## TASK ITEM
Leaving pictures aside, restate exactly the lines of the data below, from the first one through the line that contains "This screenshot has height=584, width=1340.".

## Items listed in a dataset
# # #

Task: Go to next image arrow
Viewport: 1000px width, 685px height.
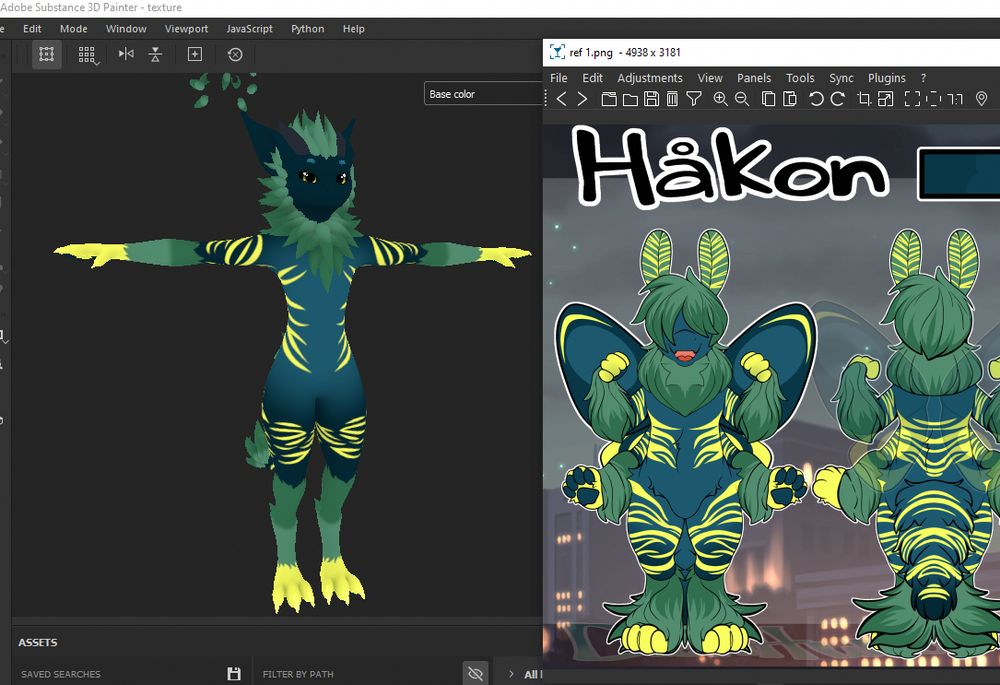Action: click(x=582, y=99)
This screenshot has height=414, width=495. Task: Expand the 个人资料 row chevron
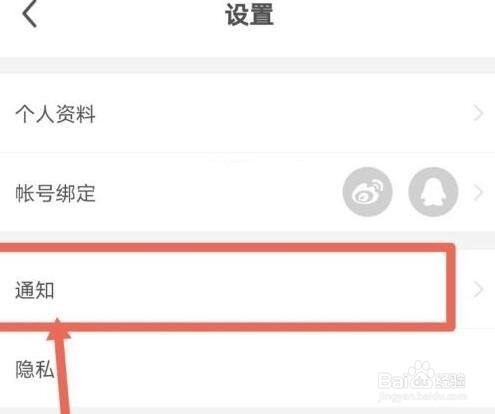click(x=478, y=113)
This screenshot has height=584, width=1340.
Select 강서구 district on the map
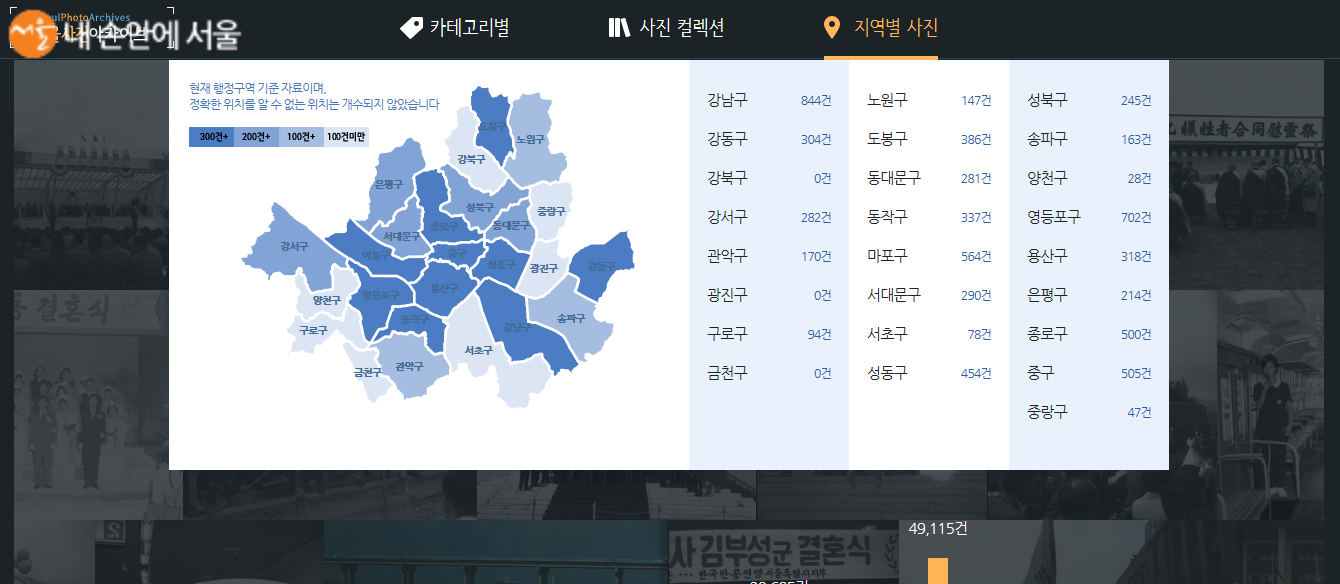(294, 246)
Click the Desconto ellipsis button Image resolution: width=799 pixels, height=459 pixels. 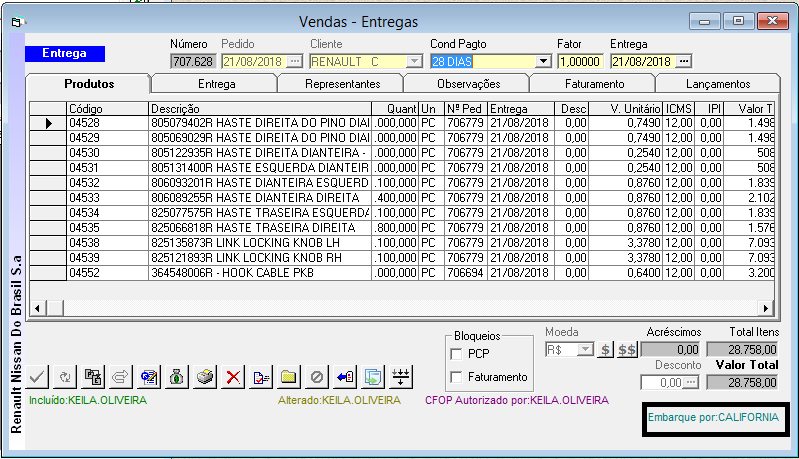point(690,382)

# # #

## ANSWER
Task: Go to next image arrow
Viewport: 1000px width, 685px height.
Action: click(x=582, y=99)
This screenshot has height=414, width=495. Task: Expand the 个人资料 row chevron
click(x=478, y=113)
This screenshot has height=584, width=1340.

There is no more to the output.